Lowering / interchange

  • Resolve supported scalar function lowering through registry mapping metadata.
  • Keep existing supported Substrait extension lowering for add, mul, eq, and gt.
  • Add honest current lowerings for casts, comparisons, boolean logic, null/NaN predicates, arithmetic, conditionals, membership predicates, and range predicates.
  • Emit invalid-context diagnostics for ordering helpers used as standalone scalar expressions.
  • Lower ordering helpers into Substrait SortRel.sorts when used through order_by(...).

Tests

  • Registry tests cover all RFC 015 helpers and mapping categories.
  • Scalar expression tests prove helper calls share one function application node.
  • Lowering tests cover scalar helpers, structural ordering helpers, and invalid ordering contexts.
  • Regression tests prove adding one scalar function does not require separate kind/lowering switchboards.

Docs / release

  • Update function reference docs for the core scalar helper surface.
  • Update release notes.
  • Confirm no package version bump is required for the unreleased v0.1 package line.

Verification

  • make test-style
  • focused scalar/function registry/Substrait tests
  • make fmt-check
  • make registry-metadata
  • make build
  • make test
  • make smoke-consumer

Design Decisions

  • Boolean helper names: the canonical boolean helper names are and_, or_, and not_; the trailing underscore avoids host-language keyword collisions while keeping SQL-familiar names recognizable.
  • try_cast failure result: try_cast uses null-on-conversion-failure semantics for this RFC. Typed recoverable error values remain a future extension point rather than part of the core scalar slice.
  • Numeric promotion boundary: the current v0.3-era IncQL package records numeric helper intent and checked helper signatures but does not introduce a package-local numeric promotion table. Lowering must only use mappings that are currently represented honestly; ambiguous numeric behavior must remain explicit instead of silently choosing backend-dependent behavior.
  • in_ scope: in_ accepts literal or expression lists in this RFC. Relation-valued subquery membership is a future query-surface feature and is out of scope for this core scalar package slice.
  • Registry-backed applications: structural scalar nodes remain appropriate for ColumnRefExpr and typed literals, but function/operator calls such as add, mul, eq, gt, and_, or_, and cast are represented as registry-backed scalar function applications rather than one bespoke model per function forever.
  • Current lowering boundary: the implemented RFC 015 slice lowers through registered Substrait extension mappings, built-in Substrait Rex shapes (Cast, SingularOrList, and IfThen), and structural SortRel.sorts lowering for ordering helpers.

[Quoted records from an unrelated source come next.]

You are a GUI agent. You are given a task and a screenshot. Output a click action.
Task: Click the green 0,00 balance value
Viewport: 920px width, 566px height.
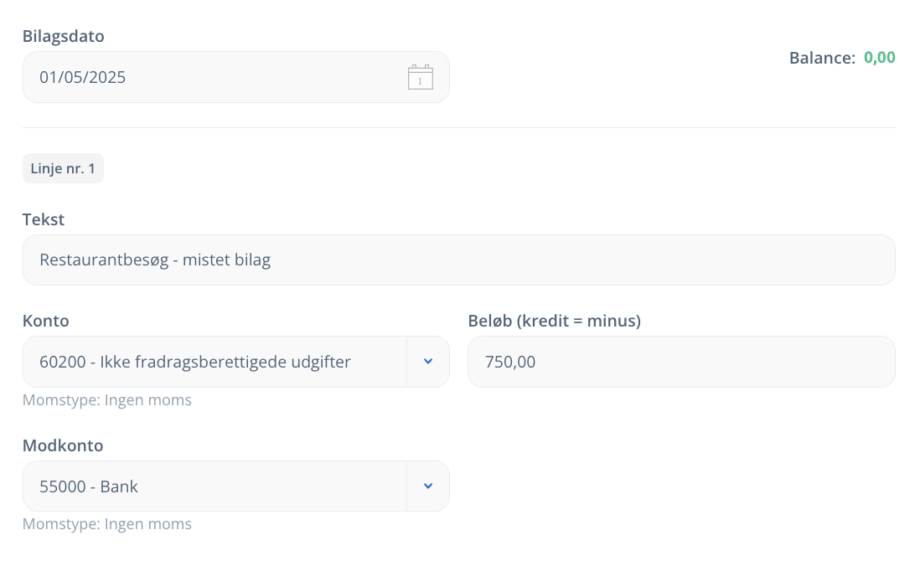(x=880, y=57)
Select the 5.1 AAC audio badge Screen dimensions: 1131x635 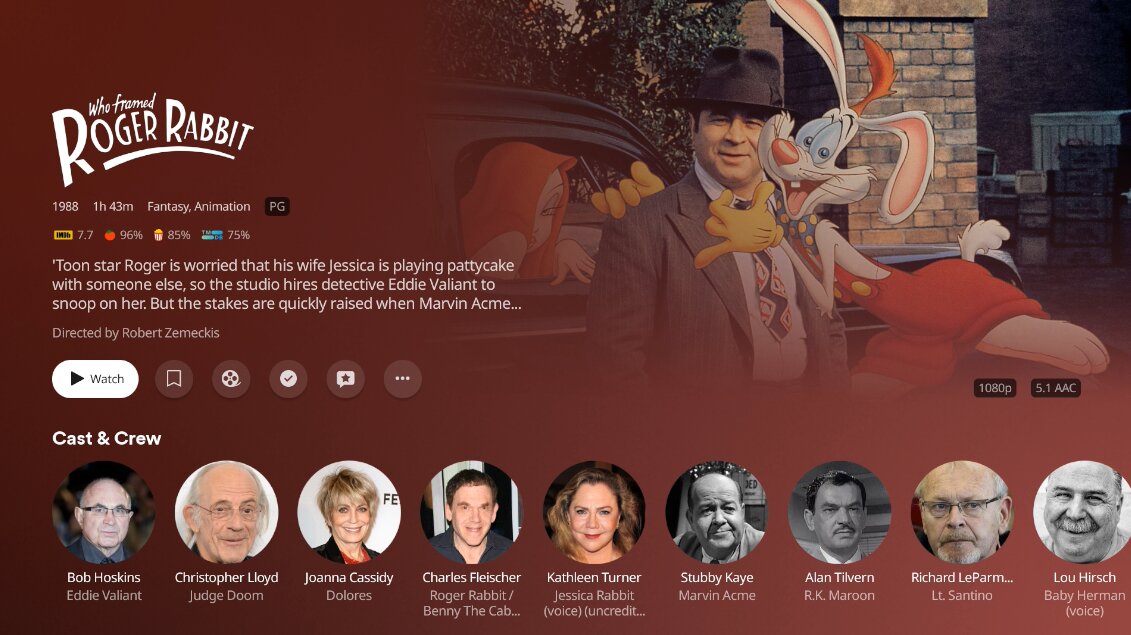1055,388
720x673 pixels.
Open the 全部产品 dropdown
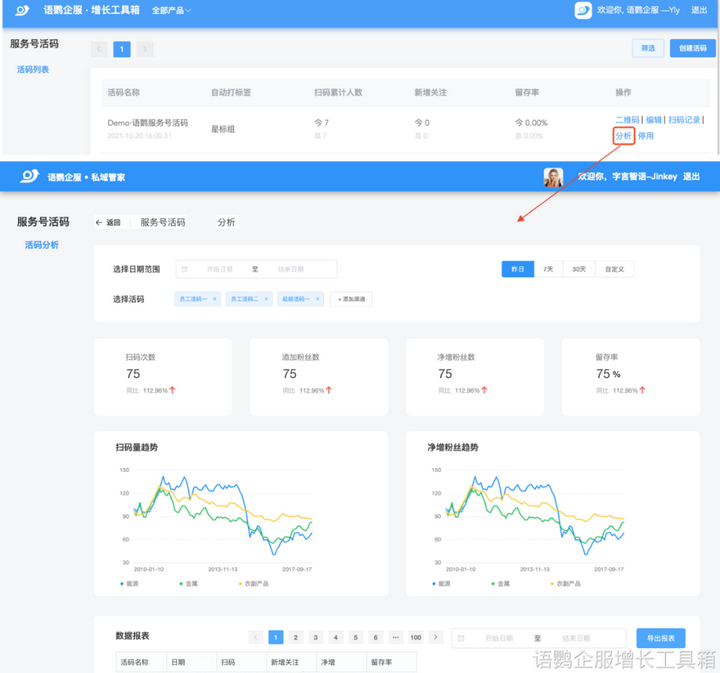(171, 10)
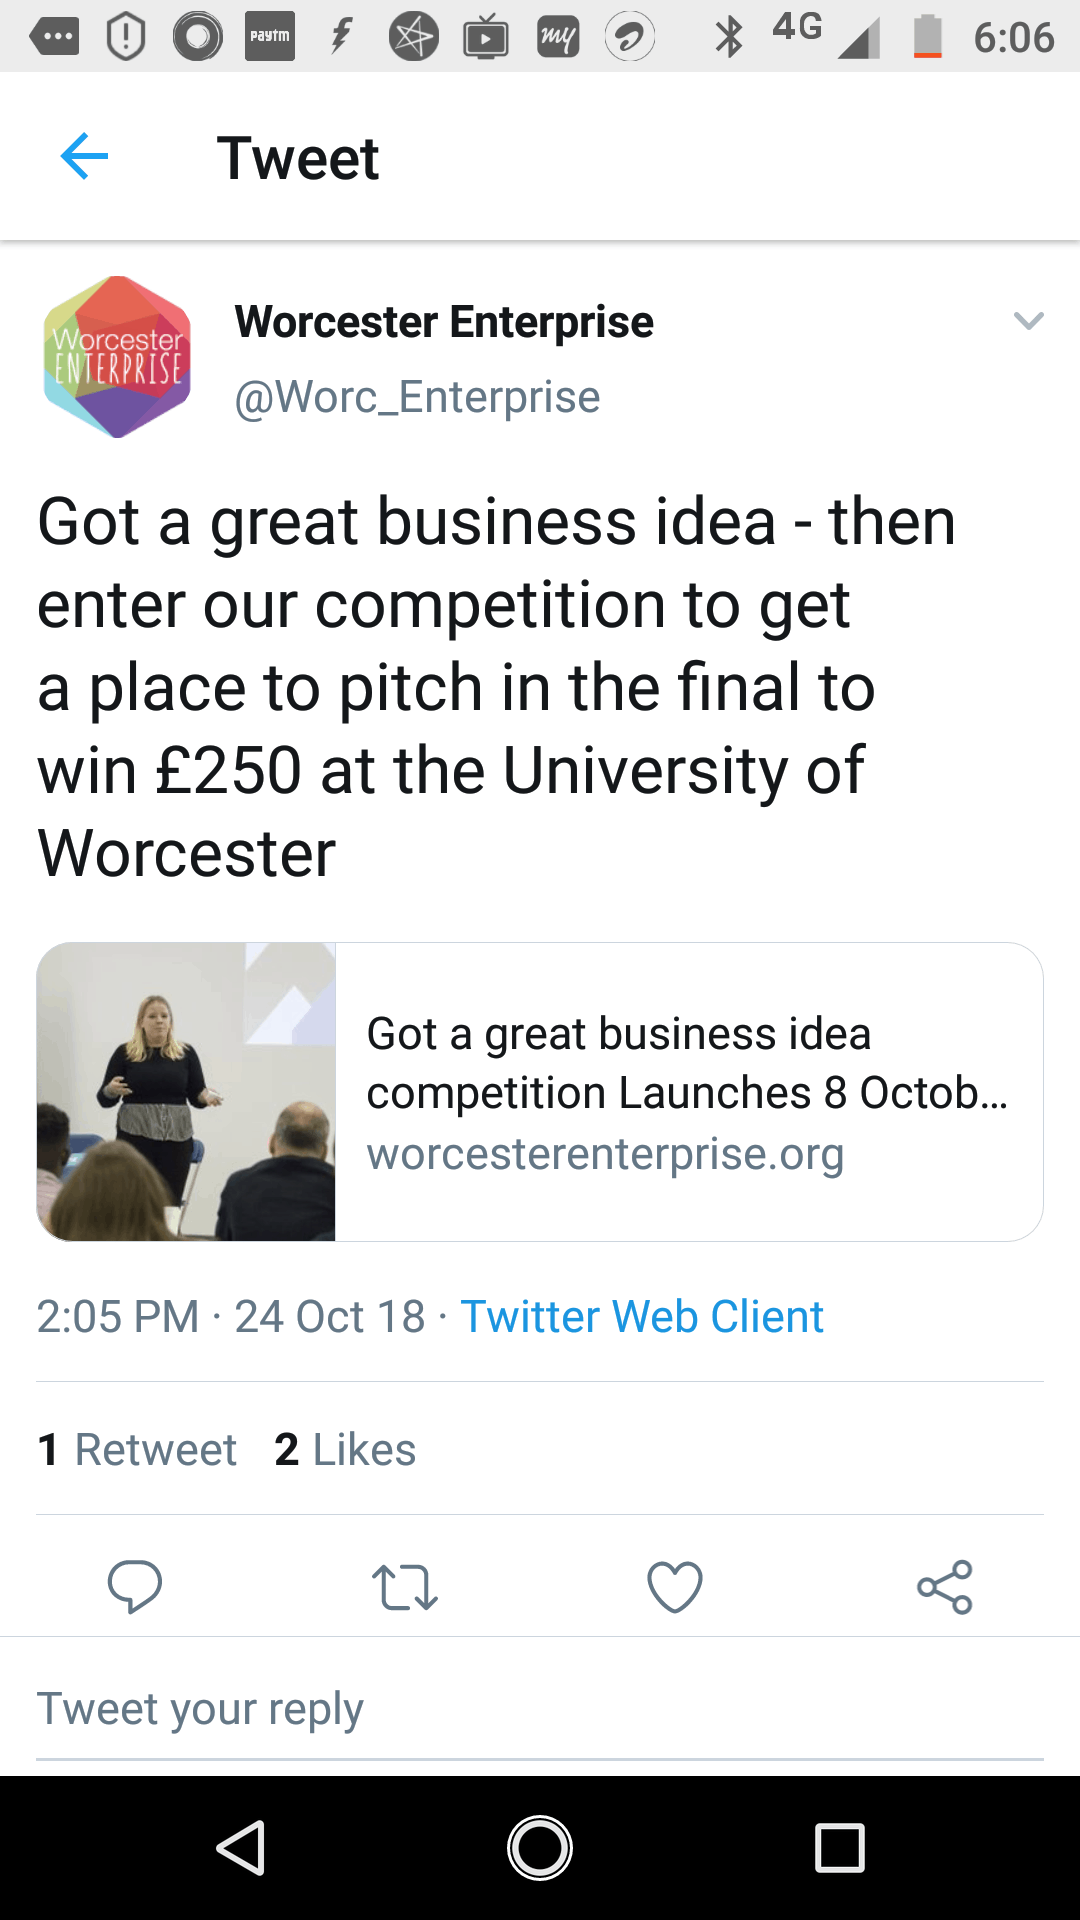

DataFusion is the first execution adapter that consumes the emitted Substrait plan; it does not define the portable helper semantics.
  • Module layout: each public helper lives in its own src/functions/<family>/<name>.incn module with helper-local docs, decorator metadata, and inline tests. Family directories group references, literals, casts, operators, predicates, conditionals, ordering, aggregates, and formatting helpers for readable source ownership and future generated docs. src/functions/mod.incn remains the public import facade; all-surface catalog validation uses checked API metadata projections rather than runtime loader hooks.
  • Modulo spelling: mod remains the canonical registry function name, but the Incan public helper is modulo(...) because mod is reserved by the language.